Rather than being a true heir to the Church Committee, Jordan’s subcommittee seems destined to follow the pattern of the Army-McCarthy hearings of 1954. Jordan and today’s Republicans are employing the same kind of resentment and grievances against “elites” that fueled Joseph McCarthy, and Jordan also seems destined to use some of McCarthy’s tactics, targeting individual officials to claim they are “woke” or part of the “deep state” — updated versions of McCarthy’s phraseology about “Communist subversion.” It’s no coincidence that Roy Cohn, who worked as chief counsel to McCarthy during the Army-McCarthy hearings, later became a key mentor to Trump in the work of launching vicious political attacks.
Previously an obscure back-bench Republican senator from Wisconsin, Joseph McCarthy surged to fame in 1950, when he falsely claimed in a speech in Wheeling, West Virginia, to have a list of Communists in the State Department, triggering a period of intense paranoia and witch hunting that is now known as the McCarthy era. After he became a committee chair in 1953, McCarthy switched his focus to the Army, with Cohn by his side.
By going after the State Department and then the Army, McCarthy took on two of the most important and tradition-bound institutions in the United States at the time. The State Department had not fought back successfully against McCarthy, but the Army did. After McCarthy charged Army leaders with ignoring evidence of Communist subversion at a military facility in New Jersey, the Army went on the attack, accusing McCarthy of seeking special treatment for David Schine, a McCarthy consultant and friend of Cohn’s. The charges and counter-charges ultimately led to a long-running series of nationally televised hearings that garnered huge audiences, pitting McCarthy and Cohn against Joseph Welch, an urbane outside lawyer brought in to represent the Army.

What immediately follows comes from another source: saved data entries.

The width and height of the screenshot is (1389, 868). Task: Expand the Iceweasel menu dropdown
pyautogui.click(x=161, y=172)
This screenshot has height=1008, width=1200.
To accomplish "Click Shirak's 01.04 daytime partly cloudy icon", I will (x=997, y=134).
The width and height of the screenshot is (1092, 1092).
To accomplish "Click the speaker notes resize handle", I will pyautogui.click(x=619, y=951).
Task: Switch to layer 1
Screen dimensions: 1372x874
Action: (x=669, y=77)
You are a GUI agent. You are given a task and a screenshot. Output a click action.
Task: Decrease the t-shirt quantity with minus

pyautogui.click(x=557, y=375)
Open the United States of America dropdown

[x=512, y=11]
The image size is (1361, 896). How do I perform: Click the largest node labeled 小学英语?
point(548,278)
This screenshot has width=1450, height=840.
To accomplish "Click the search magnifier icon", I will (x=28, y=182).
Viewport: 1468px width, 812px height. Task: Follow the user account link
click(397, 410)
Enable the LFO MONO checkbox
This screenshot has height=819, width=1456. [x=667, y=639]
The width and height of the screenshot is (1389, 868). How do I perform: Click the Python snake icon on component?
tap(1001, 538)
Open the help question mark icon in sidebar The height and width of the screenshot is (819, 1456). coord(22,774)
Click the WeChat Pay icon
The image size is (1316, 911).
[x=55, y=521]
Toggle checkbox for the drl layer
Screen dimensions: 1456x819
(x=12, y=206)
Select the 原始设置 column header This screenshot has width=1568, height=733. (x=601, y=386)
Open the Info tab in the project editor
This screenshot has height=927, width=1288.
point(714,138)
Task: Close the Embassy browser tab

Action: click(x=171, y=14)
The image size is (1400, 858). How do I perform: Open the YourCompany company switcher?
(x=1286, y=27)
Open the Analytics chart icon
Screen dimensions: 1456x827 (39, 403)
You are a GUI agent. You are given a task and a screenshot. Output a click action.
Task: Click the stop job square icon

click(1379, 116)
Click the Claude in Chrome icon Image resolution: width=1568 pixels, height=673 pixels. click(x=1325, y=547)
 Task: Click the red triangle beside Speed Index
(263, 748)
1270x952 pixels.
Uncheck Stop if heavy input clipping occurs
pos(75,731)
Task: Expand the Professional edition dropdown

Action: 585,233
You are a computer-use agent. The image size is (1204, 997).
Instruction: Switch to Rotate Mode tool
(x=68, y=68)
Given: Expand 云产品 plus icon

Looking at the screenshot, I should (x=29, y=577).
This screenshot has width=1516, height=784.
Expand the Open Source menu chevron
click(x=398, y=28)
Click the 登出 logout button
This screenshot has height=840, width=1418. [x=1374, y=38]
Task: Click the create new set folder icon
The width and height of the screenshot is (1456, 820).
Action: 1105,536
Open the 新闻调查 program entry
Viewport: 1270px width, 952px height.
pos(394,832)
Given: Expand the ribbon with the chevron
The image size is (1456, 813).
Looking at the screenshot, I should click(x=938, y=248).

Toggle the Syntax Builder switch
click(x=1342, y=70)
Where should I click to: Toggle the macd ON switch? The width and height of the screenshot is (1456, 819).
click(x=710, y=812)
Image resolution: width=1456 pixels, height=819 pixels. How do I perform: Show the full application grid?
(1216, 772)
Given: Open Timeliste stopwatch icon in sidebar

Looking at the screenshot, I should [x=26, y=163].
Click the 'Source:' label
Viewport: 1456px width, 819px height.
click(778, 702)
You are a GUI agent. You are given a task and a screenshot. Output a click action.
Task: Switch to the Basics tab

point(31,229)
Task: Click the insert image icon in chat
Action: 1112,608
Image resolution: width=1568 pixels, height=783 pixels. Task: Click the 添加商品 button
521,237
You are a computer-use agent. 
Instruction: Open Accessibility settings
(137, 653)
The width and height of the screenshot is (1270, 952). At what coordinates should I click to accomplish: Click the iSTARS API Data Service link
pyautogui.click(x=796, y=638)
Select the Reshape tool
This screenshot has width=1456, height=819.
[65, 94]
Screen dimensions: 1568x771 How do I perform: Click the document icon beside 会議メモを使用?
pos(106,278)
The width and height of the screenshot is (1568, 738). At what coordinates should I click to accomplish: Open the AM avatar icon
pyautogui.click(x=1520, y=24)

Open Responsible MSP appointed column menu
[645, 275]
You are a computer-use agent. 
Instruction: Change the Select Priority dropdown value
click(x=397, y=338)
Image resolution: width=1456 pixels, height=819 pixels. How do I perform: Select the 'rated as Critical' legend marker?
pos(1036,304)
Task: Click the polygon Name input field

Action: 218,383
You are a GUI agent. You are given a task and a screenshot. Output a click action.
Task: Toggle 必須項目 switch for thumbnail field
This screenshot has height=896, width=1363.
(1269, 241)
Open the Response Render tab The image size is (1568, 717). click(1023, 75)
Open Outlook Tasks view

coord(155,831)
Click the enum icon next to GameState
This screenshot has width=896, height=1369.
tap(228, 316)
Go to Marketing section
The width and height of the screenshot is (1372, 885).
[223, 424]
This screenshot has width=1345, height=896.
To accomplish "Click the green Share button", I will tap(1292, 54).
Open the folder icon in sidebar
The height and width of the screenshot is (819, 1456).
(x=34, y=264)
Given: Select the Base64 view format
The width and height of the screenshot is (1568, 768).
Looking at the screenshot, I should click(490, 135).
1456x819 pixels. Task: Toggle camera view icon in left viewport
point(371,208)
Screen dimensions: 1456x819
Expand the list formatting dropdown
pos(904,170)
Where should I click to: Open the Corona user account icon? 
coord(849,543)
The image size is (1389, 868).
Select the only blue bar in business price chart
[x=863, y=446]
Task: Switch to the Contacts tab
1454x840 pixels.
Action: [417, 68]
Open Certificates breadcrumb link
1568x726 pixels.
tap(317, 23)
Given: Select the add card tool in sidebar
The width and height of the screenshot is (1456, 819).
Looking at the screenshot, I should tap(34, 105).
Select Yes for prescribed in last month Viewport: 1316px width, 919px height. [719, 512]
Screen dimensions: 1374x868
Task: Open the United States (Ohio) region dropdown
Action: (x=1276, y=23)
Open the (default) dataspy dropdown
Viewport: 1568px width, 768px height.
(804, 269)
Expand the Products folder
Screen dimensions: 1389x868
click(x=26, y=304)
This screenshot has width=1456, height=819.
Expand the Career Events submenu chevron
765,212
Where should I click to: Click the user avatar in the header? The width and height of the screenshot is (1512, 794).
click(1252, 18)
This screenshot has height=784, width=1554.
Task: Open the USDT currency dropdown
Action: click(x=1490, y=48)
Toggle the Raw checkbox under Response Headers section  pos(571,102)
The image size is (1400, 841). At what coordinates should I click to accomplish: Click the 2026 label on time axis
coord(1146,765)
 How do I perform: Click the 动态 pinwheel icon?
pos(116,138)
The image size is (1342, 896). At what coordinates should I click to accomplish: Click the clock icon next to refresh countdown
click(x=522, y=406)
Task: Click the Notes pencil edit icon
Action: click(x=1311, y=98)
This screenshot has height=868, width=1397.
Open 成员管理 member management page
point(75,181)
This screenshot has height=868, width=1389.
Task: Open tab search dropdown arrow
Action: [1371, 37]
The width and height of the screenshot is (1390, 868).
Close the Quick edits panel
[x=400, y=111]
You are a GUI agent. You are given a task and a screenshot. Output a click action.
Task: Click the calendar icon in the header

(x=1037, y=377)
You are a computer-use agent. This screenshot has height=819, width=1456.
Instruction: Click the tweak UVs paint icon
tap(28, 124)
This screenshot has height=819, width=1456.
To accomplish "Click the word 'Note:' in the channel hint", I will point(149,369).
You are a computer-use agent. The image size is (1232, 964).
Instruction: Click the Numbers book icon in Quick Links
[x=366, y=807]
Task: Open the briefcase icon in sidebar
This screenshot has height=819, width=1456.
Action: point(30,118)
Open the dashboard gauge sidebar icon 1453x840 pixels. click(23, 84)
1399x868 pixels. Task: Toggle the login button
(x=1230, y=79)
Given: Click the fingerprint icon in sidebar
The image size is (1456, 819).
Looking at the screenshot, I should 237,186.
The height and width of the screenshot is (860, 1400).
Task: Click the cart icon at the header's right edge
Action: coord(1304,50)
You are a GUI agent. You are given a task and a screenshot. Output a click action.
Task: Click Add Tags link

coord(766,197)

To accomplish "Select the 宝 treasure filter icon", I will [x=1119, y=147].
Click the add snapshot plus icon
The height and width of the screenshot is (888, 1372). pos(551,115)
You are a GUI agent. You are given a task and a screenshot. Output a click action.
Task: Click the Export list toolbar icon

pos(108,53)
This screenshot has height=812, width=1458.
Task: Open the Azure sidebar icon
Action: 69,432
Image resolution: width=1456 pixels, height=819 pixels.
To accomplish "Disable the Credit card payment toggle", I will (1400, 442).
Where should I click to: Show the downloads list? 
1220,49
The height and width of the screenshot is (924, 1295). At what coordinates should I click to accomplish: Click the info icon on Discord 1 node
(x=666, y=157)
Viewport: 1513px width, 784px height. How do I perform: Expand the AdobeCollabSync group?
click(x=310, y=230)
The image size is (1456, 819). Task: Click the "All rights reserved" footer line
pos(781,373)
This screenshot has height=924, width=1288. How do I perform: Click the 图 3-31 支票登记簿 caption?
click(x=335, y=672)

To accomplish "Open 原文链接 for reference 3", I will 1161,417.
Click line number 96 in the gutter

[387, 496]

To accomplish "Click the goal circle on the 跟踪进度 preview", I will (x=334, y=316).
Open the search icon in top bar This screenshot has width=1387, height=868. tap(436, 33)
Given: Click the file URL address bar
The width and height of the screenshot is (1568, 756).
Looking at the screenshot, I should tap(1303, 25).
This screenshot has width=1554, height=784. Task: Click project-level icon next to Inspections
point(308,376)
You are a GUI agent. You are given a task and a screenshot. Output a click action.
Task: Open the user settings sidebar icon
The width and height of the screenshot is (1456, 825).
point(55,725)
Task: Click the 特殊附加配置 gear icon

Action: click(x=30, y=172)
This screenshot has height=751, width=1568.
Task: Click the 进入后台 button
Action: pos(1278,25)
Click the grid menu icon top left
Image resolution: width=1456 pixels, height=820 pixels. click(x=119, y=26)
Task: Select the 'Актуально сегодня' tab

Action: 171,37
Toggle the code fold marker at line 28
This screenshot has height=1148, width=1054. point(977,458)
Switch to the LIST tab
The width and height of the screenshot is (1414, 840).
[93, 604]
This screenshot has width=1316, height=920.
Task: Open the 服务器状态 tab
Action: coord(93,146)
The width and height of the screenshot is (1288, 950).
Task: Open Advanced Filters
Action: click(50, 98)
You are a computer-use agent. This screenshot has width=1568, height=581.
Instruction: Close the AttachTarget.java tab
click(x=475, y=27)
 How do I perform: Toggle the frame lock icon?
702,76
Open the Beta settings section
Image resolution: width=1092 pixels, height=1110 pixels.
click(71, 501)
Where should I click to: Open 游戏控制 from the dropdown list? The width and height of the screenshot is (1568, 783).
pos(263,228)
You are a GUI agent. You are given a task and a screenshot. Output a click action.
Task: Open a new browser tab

In a televised hearing on June 9, 1954, McCarthy and Welch engaged in a historic showdown, with Cohn looking on. Bitter at Welch, McCarthy publicly raised questions about the loyalty of Fred Fisher, a lawyer at Welch’s law firm. Welch’s devastating response — “Have you no sense of decency?” — has gone down in history as the moment McCarthy’s power was broken.
In December 1954, the Senate finally voted to censure McCarthy; by 1957, he was dead.
Does the shame that finally brought down McCarthy still have the power to curb Republican excesses? Johnson, Frank Church’s former aide, isn’t so sure.
“We’re headed for something that combines a witch hunt with a circus,” Johnson said, noting that the so-called new Church Committee “is likely to make the 1950s McCarthy hearings appear, in retrospect, rather benign.”